De maneira bastante resumida, laico é aquele Estado que não professa qualquer religião em caráter oficial ou institucional, nem impõe qualquer tipo de restrição à prática privada de seus cidadãos.

Essa é a opção adotada pelo Brasil. Conforme se extrai da leitura do texto da Constituição, é assegurada a liberdade de crença e de culto, sendo vedado qualquer tipo de discriminação por esses motivos.

Além disso, a assistência religiosa em entidades civis ou militares de internação coletiva também é garantida. (art. 5º, VI, VII e VIII).

Por outro lado, a Constituição veda aos entes federativos (união, estados e municípios), que compõem o Estado, a promoção e financiamento de cultos religiosos, ou que criem qualquer tipo de embaraço ao funcionamento destes (art. 19, I).

Donde se extrai, portanto, que não cabe ao Estado subvencionar ou proferir qualquer tipo de crença, tampouco podendo impedir quaisquer práticas religiosas.

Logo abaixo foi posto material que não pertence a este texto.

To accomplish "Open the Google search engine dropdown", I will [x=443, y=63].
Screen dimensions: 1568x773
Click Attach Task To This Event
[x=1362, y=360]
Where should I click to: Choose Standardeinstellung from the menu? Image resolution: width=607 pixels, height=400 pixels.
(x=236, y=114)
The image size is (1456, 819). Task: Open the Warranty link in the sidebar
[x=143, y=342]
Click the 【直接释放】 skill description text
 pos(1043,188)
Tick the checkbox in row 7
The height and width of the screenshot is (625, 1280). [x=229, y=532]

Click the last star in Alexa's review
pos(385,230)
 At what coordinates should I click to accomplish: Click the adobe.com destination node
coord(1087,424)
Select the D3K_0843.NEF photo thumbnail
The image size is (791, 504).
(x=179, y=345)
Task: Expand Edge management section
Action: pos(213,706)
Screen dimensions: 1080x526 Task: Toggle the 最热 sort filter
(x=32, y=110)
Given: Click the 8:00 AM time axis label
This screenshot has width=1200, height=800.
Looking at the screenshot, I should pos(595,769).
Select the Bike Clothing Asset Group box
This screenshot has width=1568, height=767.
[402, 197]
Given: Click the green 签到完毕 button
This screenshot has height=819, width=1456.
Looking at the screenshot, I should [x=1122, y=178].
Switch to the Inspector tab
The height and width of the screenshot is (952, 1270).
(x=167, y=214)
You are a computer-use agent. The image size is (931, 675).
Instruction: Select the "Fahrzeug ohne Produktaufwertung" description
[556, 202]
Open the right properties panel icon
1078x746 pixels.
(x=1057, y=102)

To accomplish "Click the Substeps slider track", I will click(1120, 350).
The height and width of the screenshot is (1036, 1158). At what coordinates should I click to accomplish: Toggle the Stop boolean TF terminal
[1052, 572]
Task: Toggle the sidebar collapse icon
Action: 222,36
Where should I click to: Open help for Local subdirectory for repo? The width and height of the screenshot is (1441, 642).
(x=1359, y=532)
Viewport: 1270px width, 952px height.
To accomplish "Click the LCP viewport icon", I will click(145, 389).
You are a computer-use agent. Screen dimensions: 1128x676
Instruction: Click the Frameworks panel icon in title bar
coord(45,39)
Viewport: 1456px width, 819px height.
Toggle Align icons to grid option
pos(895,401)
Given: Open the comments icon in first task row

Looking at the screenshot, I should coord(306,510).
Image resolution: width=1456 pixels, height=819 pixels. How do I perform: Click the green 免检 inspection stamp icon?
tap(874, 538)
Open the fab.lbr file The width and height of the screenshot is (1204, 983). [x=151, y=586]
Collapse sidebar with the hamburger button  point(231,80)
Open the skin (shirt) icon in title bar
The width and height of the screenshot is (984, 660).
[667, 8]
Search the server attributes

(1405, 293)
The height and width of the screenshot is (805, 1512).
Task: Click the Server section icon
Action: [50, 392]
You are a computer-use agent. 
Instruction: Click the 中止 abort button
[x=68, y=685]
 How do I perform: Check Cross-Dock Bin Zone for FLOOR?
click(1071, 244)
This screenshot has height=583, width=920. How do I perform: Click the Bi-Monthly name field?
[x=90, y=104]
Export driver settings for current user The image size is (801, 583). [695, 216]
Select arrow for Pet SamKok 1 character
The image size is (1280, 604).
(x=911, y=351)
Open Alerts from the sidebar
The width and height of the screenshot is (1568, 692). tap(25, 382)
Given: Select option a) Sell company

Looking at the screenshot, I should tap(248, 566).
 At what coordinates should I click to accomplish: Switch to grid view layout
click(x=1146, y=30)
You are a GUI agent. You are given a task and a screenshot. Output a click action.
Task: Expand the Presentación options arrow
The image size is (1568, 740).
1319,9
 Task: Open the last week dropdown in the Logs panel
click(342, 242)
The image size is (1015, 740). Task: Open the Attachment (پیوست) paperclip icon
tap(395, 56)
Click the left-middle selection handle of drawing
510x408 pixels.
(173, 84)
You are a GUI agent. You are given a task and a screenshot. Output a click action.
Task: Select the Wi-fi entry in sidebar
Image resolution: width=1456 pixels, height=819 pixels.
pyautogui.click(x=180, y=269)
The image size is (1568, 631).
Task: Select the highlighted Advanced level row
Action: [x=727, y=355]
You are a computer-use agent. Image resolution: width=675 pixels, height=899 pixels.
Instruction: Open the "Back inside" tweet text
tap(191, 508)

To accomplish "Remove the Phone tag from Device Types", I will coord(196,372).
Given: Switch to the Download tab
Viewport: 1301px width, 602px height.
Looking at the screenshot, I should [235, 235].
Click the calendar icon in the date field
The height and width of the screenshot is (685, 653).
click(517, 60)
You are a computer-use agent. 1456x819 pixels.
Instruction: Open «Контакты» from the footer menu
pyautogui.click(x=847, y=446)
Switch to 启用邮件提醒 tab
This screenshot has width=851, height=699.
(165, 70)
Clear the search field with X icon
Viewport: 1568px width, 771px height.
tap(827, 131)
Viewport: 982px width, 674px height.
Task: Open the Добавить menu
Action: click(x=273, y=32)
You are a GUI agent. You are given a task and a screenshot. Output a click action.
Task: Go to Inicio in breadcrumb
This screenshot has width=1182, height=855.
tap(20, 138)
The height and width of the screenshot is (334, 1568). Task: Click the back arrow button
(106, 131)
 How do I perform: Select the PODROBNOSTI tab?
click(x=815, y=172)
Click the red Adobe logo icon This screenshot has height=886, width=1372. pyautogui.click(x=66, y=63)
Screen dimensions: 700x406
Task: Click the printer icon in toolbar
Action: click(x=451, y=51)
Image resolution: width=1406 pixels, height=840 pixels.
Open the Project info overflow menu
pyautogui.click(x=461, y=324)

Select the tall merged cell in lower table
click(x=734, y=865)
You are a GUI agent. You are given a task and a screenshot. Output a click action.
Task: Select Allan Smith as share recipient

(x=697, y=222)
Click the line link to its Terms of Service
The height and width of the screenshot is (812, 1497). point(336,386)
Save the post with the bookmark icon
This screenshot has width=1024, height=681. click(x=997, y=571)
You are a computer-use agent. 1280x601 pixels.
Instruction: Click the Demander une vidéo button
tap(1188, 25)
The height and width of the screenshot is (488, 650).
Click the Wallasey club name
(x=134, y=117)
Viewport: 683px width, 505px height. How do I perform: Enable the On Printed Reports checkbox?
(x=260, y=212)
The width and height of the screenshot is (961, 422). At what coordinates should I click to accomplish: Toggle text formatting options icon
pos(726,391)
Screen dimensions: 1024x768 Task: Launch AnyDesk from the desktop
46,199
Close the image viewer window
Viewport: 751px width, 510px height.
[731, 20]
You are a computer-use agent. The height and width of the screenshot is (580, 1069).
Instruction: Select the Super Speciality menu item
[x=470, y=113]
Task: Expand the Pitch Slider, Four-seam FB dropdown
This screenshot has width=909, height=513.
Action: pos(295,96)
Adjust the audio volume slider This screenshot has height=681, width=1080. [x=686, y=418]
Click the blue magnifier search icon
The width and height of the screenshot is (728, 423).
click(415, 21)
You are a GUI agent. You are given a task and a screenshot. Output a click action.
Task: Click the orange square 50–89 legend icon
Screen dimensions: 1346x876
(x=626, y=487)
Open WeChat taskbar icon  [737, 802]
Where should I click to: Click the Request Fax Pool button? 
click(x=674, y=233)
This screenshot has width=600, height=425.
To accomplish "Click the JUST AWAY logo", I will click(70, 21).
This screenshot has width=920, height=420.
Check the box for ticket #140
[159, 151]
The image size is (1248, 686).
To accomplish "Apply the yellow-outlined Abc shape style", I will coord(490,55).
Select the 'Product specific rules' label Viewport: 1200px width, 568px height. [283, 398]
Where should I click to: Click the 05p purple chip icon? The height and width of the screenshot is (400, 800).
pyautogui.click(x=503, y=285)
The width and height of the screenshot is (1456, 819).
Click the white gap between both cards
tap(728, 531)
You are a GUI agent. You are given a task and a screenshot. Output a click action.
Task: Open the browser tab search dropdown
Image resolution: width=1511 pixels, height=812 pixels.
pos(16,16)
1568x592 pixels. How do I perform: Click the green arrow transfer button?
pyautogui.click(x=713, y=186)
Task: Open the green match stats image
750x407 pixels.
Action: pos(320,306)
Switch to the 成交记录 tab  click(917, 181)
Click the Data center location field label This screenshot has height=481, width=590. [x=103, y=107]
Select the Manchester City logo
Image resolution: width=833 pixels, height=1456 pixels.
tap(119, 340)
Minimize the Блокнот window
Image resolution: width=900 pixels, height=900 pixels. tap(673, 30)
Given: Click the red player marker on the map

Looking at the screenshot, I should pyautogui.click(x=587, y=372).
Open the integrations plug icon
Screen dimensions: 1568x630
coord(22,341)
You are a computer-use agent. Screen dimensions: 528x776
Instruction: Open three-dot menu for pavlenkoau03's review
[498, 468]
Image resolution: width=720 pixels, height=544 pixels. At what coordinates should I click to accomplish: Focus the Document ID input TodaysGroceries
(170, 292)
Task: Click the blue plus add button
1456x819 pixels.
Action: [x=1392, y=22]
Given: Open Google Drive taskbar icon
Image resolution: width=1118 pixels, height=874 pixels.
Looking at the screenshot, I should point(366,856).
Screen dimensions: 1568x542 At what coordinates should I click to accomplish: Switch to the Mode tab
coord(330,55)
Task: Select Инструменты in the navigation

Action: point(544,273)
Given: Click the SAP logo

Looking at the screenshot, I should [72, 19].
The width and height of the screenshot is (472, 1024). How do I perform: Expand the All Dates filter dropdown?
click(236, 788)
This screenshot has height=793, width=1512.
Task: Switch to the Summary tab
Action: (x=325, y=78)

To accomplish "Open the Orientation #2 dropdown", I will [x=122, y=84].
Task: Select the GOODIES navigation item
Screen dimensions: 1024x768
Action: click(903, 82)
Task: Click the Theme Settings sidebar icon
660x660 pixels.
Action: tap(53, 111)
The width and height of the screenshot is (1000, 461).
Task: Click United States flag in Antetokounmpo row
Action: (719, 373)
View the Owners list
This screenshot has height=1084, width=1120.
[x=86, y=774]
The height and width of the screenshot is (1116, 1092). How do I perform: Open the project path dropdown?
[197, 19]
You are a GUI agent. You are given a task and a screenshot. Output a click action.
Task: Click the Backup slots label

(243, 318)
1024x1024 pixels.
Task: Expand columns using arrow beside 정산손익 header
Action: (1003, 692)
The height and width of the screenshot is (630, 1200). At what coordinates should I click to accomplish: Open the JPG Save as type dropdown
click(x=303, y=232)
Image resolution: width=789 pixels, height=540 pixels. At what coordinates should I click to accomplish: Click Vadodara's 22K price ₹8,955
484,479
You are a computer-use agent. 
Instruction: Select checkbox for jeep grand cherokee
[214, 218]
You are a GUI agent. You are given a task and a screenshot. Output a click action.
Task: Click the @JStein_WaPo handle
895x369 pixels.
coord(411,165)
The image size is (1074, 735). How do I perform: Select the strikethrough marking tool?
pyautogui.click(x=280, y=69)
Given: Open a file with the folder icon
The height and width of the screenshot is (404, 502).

Assim, o exercício de qualquer religião é livre para os cidadãos, mas vedado para o Poder Público, o qual deve se eximir destas práticas e apenas atuar para assegurar a liberdade dos indivíduos.

O conceito de Estado está ligado à existência de um poder político organizado e soberano, exercido em um determinado espaço geográfico, que é composto por um agrupamento de pessoas, as quais se ligam por diversos motivos (étnicos, culturais, religiosos e etc).

Assim, o Estado é composto de I) Território, II) Soberania, III) Nação (povo), cujo poder jurídico-político (Estado) resultante é o responsável por sua organização.

Levando em consideração os elementos que compõem o Estado, apenas a Nação (povo) é que está relacionada com a religião, podendo a união dos cidadãos resultar ou não desta.

Não me parece que o povo brasileiro se identifique como nação em função da religião, sobretudo diante do crescimento das igrejas neopentecostais, que revela uma espécie de “migração” de um credo para outro.

Logo, ainda que a maioria da população professe uma crença pautada na existência de um demiurgo (portanto, não ateia) é vazio de sentido falar em Estado ateu, na medida em que este não é resultado exclusivo da existência de seus cidadãos e que, no caso brasileiro, sequer a religião é o motivo determinante para a união do povo enquanto nação.

É preciso considerar, ainda, a existência de diversas religiões as quais não se pautam na noção de um demiurgo (budismo, por exemplo) as quais são ateias por definição (do grego "atheos" = sem deus).

Logo, dizer que o Estado não é ateu significa, "contrario sensu", que essas religiões não têm condição de existência nesse Estado ou que seriam incompatíveis com ele o que, a meu ver, não se coaduna com a noção de Estado laico e pode ainda resultar em discriminação de seus praticantes (vedada pela Constituição Federal).

Acredito ser importante frisar que a garantia do Estado Laico demanda dos órgãos institucionalizados, não apenas uma postura de abstenção com relação a práticas religiosas, mas também ativa, para garantia da verdadeira liberdade de crença de seus cidadãos e de não discriminação.

Assim, o Estado laico assegura a todos os seus membros o exercício da religião que melhor aprouver ao individuo, não podendo essa entidade jurídico-política (Estado) ser confundida, ou restringida, com seu povo, visto este ser apenas um dos seus elementos constitutivos.

E, ainda que este seja de maioria não ateia, isto não é fundamento idôneo para que os poderes instituídos (executivo, legislativo e judiciário) e entes federativos prefiram uma religião a outra, o que é incompatível com o texto constitucional.